Auguste Boissonneau Des Moyens de pacification générale… (1849)

Sans aucun doute, le temps n'est pas éloigné où nous pourrons raser la terre en ballon, nous y arrêter à point fixe, nous élever aux dernières régions atmosphériques, avec la même sécurité, la même liberté d'exploration que sur la mer, dont les mille écueils ne nous trouvent aujourd'hui impassibles que parce que l'étude, depuis des siècles, a fixé leur nature et la puissance des moyens qui nous les font éviter.
Source : Gallica

Auguste Boissonneau Des Moyens de pacification générale… (1849)

Le christianisme substitue à ce droit celui de la justice. Par lui la civilisation, se dégageant peu à peu des ténèbres de la barbarie, amène graduellement une complète transformation dans l'existence matérielle et dans les habitudes morales des sociétés. Par l'effet du progrès des lumières, la guerre, hors certains cas exceptionnels, cesse d'être considérée comme légitime; elle n'occupe plus le premier rang et cède la prééminence aux conquêtes de la science, de l'industrie et du commerce, dans lesquelles les peuples trouvent enfin les véritables éléments de leur puissance et de leur grandeur.
Source : Gallica

Auguste Boissonneau Des Moyens de pacification générale… (1849)

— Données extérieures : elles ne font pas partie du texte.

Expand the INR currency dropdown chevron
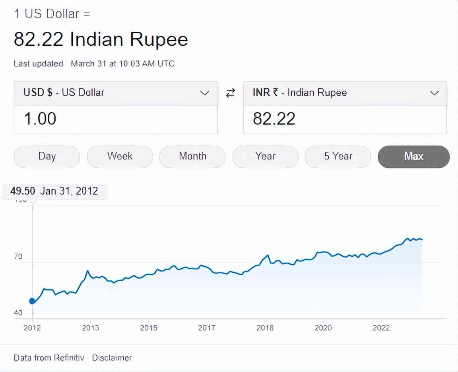The width and height of the screenshot is (458, 372). [x=434, y=93]
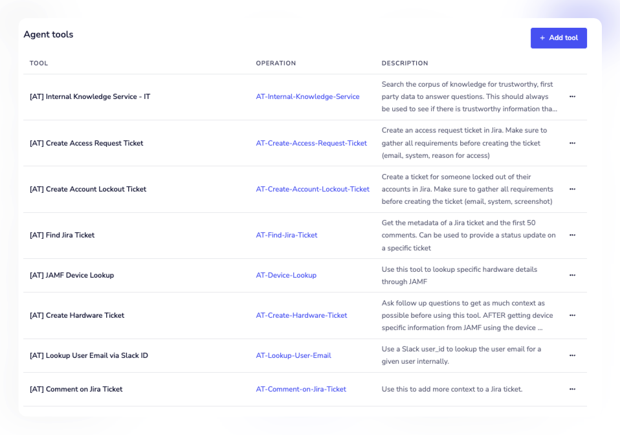Image resolution: width=620 pixels, height=435 pixels.
Task: Visit the AT-Lookup-User-Email operation link
Action: pos(293,355)

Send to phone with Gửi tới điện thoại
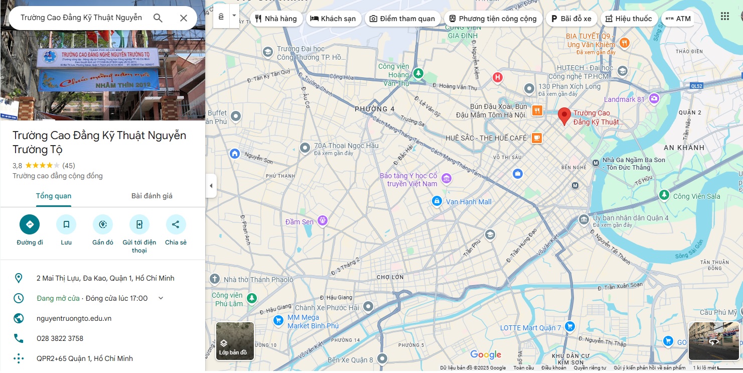(139, 224)
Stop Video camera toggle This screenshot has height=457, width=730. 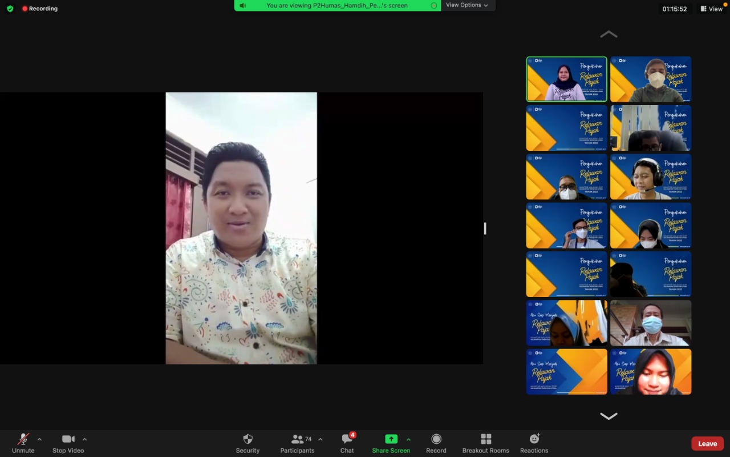pyautogui.click(x=68, y=443)
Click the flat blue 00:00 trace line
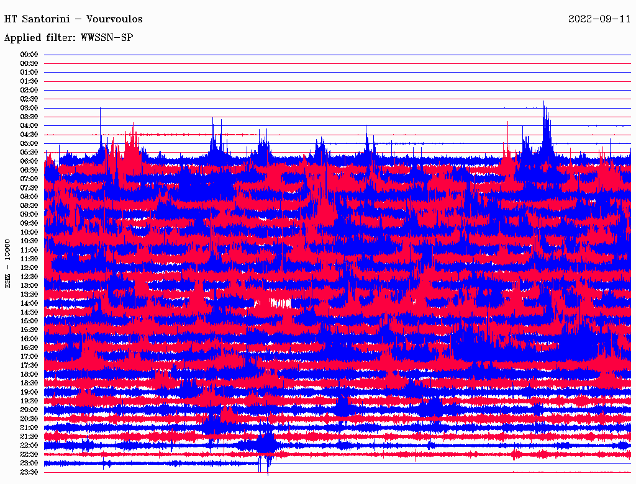 (335, 55)
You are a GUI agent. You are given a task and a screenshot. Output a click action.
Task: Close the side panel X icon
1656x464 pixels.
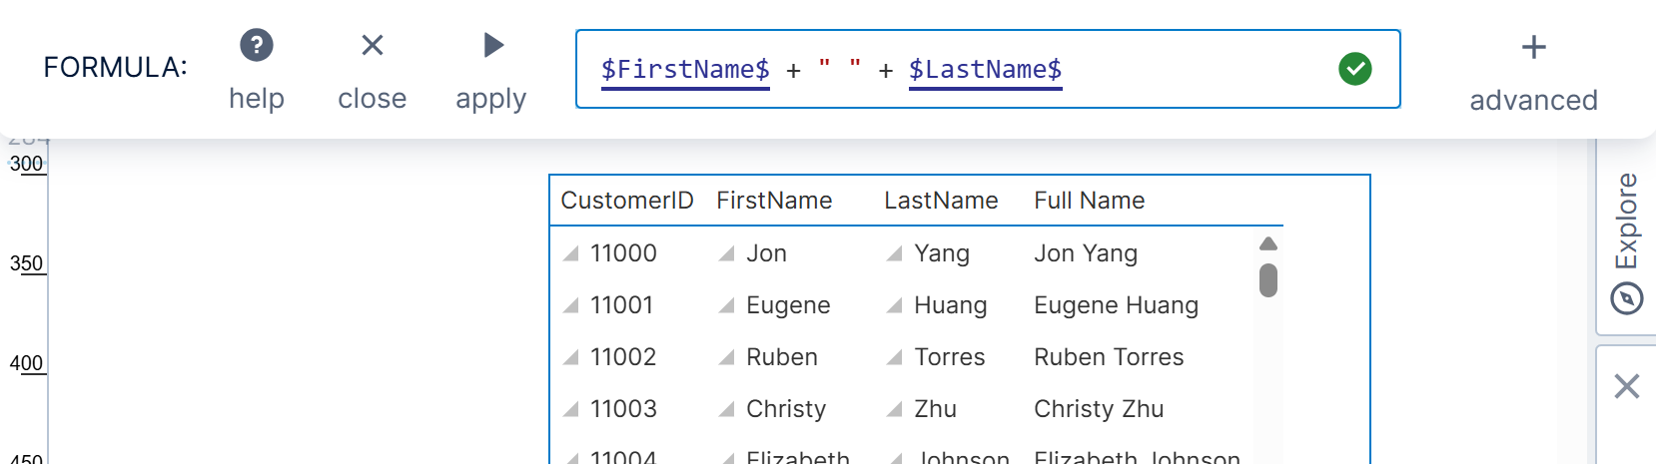1626,386
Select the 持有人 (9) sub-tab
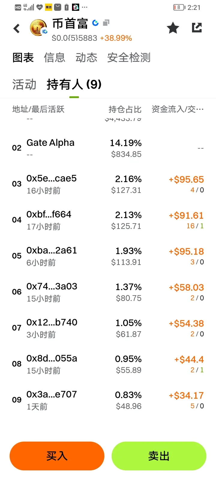 point(74,84)
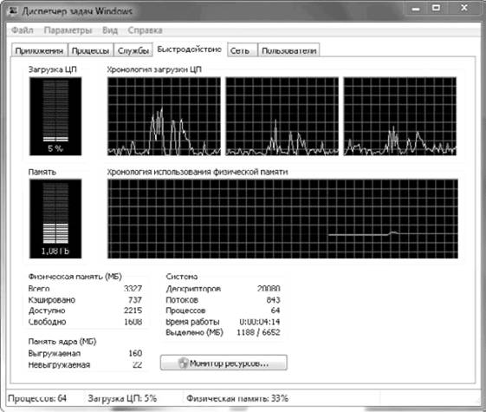Click the memory 1,08 ГБ gauge

(x=55, y=219)
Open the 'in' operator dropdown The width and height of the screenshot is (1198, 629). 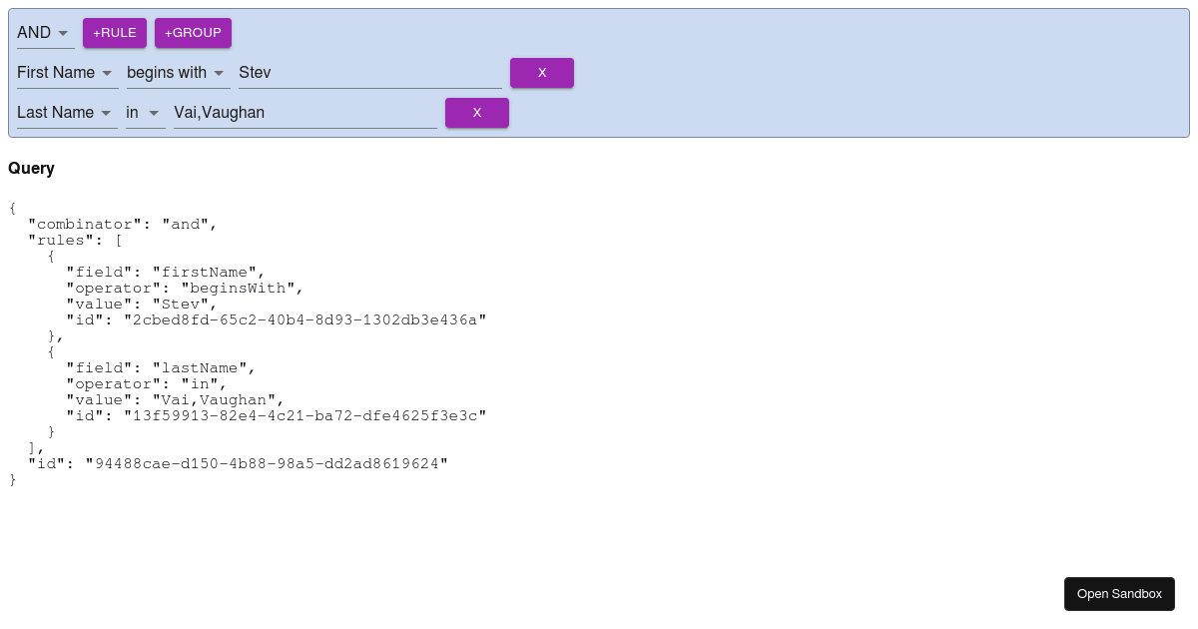pos(140,112)
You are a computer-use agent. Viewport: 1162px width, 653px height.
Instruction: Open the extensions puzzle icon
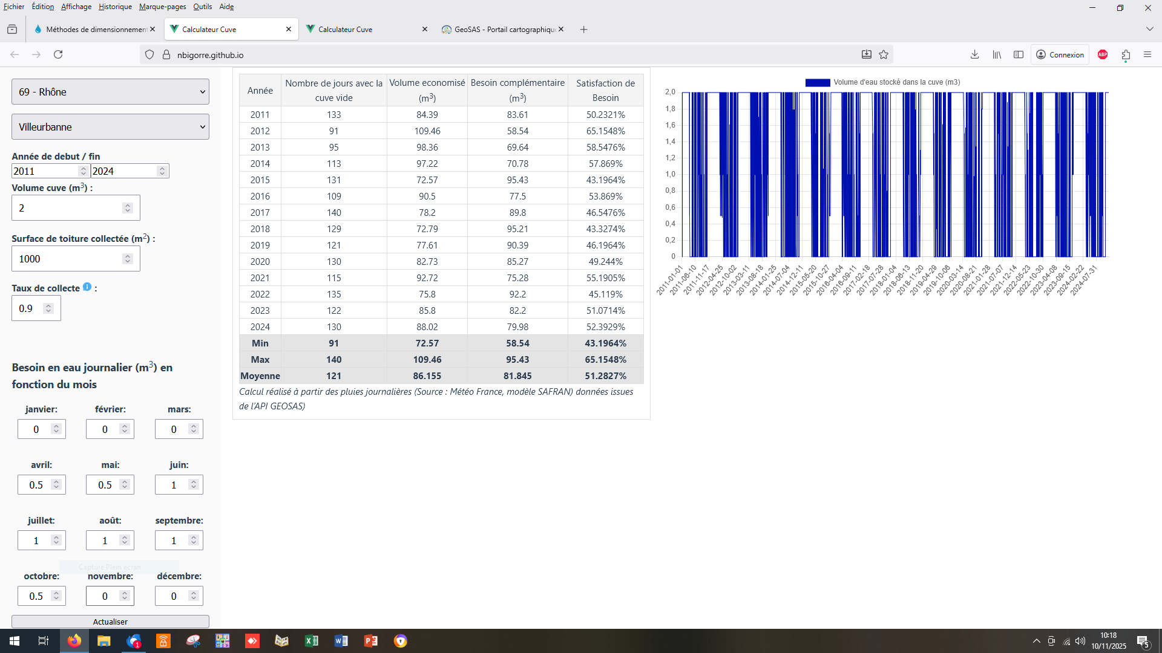pos(1126,55)
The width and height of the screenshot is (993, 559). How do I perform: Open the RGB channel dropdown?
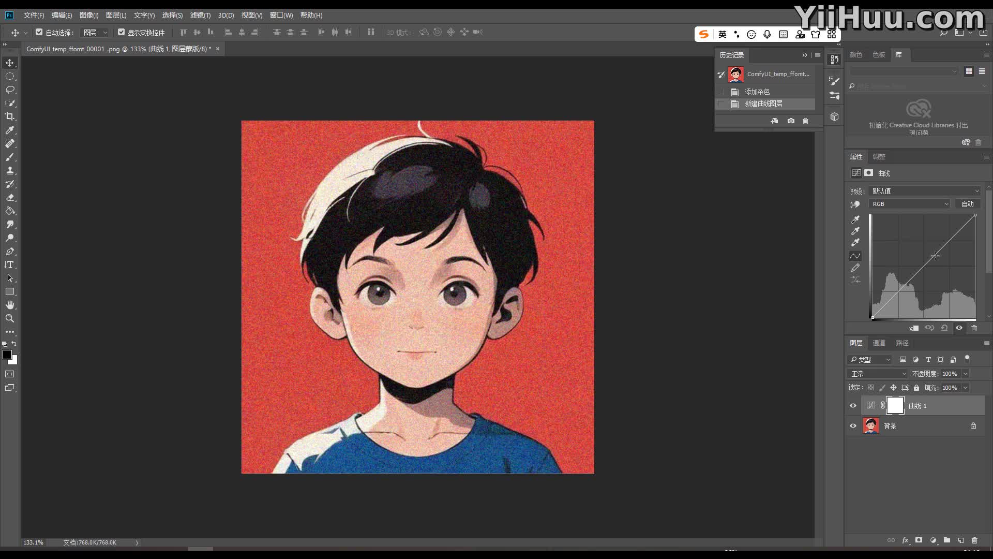[x=910, y=204]
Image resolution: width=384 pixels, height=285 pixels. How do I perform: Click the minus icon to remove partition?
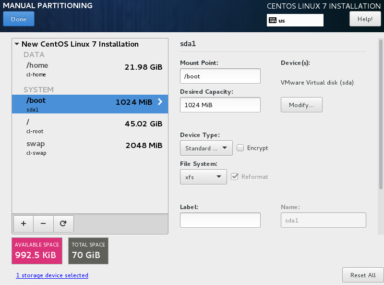tap(43, 223)
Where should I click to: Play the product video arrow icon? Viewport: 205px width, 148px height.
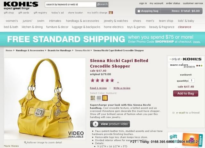point(95,124)
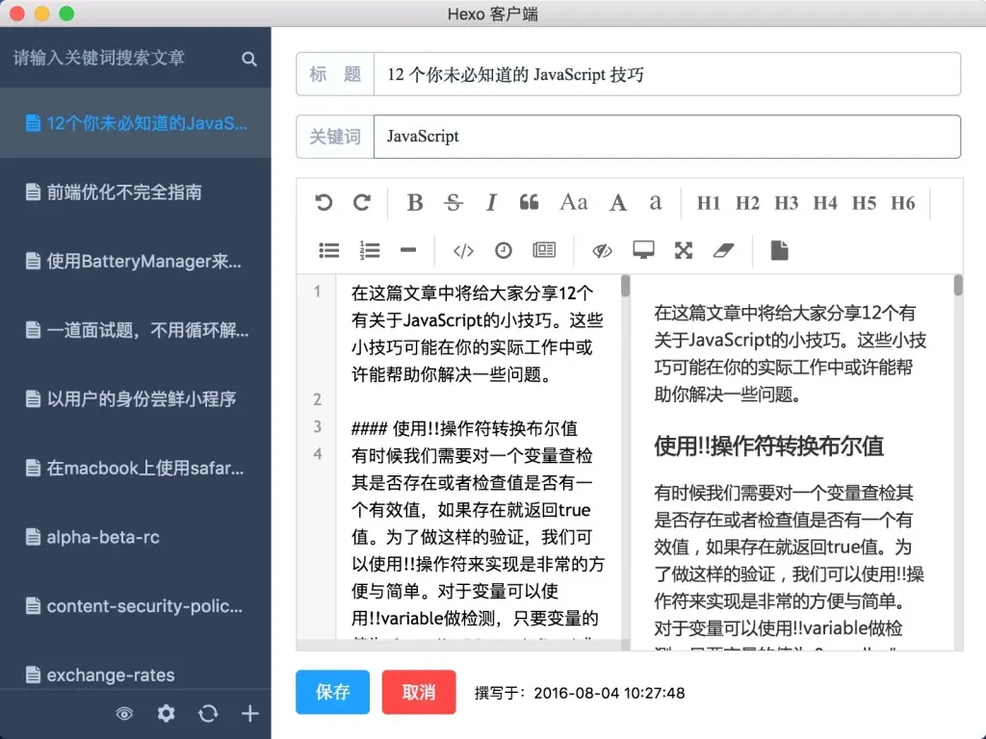Insert a horizontal rule into the post
The image size is (986, 739).
[407, 249]
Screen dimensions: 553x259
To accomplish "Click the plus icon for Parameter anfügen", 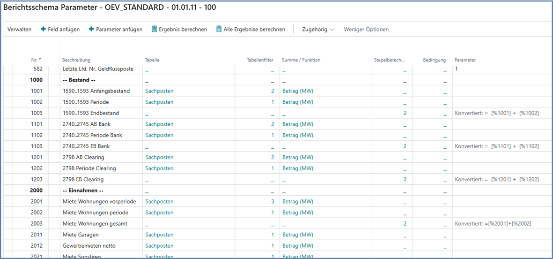I will pyautogui.click(x=91, y=29).
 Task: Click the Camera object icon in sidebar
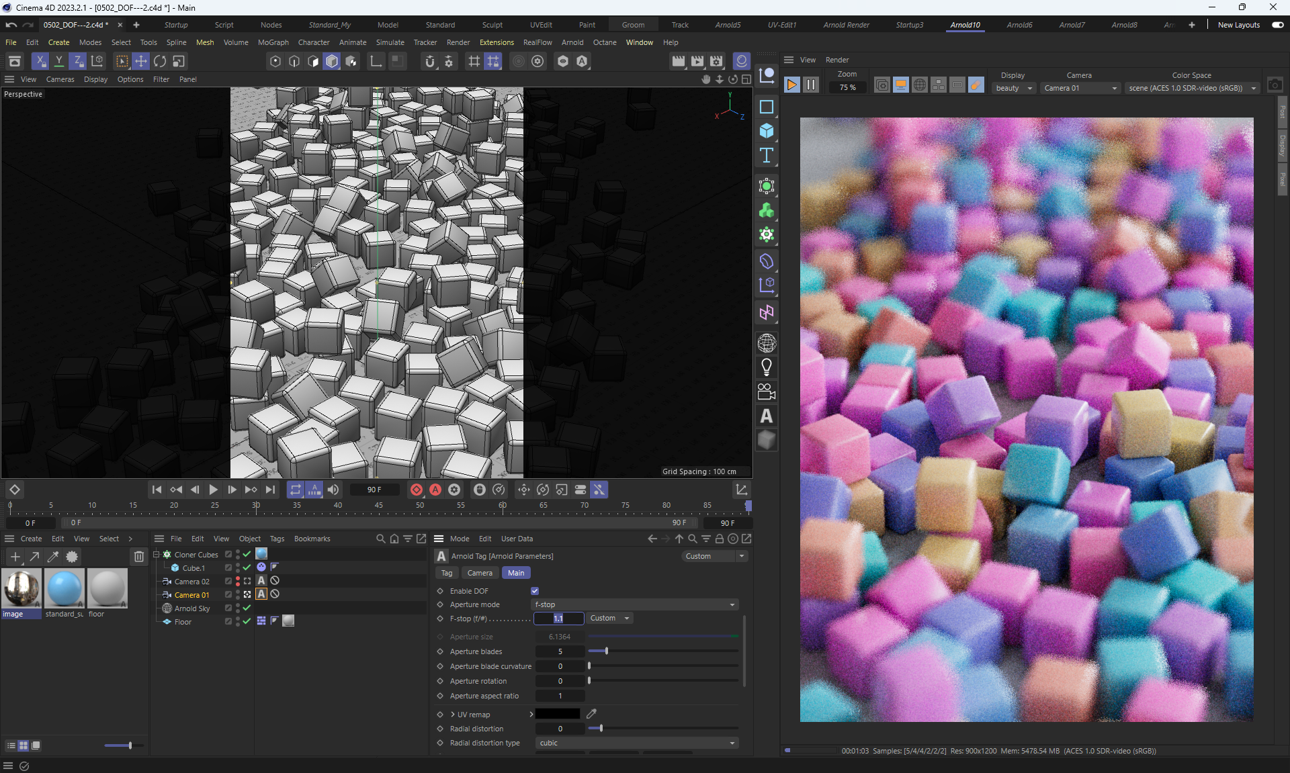coord(767,392)
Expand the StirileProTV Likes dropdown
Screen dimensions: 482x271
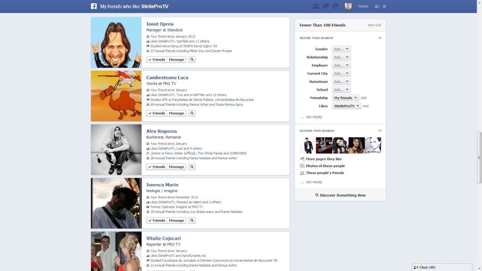(x=346, y=106)
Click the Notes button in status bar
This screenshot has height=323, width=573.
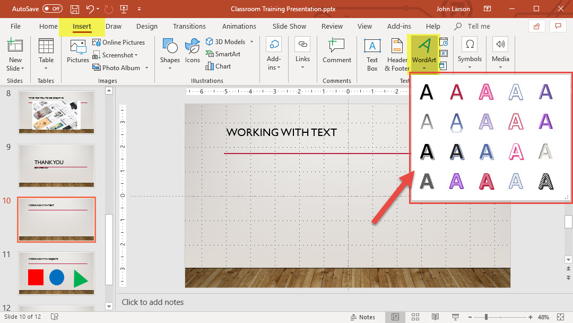[x=362, y=317]
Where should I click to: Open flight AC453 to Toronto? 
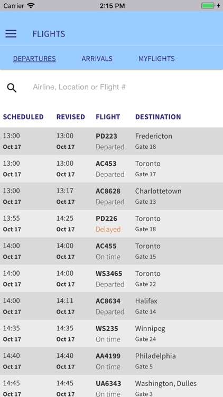tap(112, 169)
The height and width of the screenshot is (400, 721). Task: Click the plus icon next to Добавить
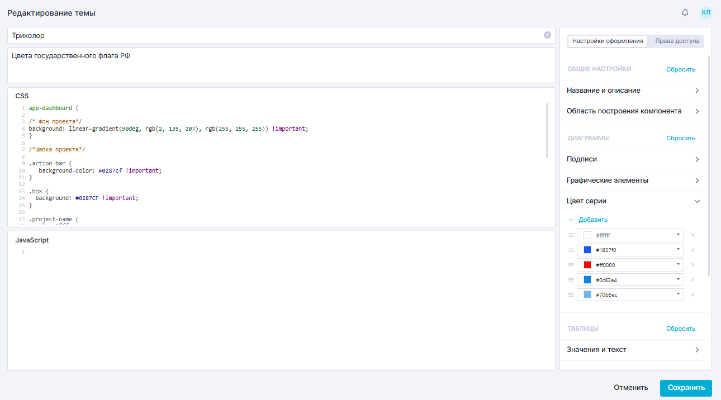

Débarrassant mon esprit des suggestions dangereuses de la gloire des conquêtes, considérant l'état d'épuisement où la guerre, même la plus heureuse, plonge les États, en laissant au vainqueur, pour toute satisfaction, la vue d'un vaincu encore plus affaibli que lui ; déplorant enfin les maux de toute espèce dont elle afflige l'humanité et le temps d'arrêt qu'elle imprime à la marche, déjà si lente, du progrès, je me suis dit : la guerre est un mal.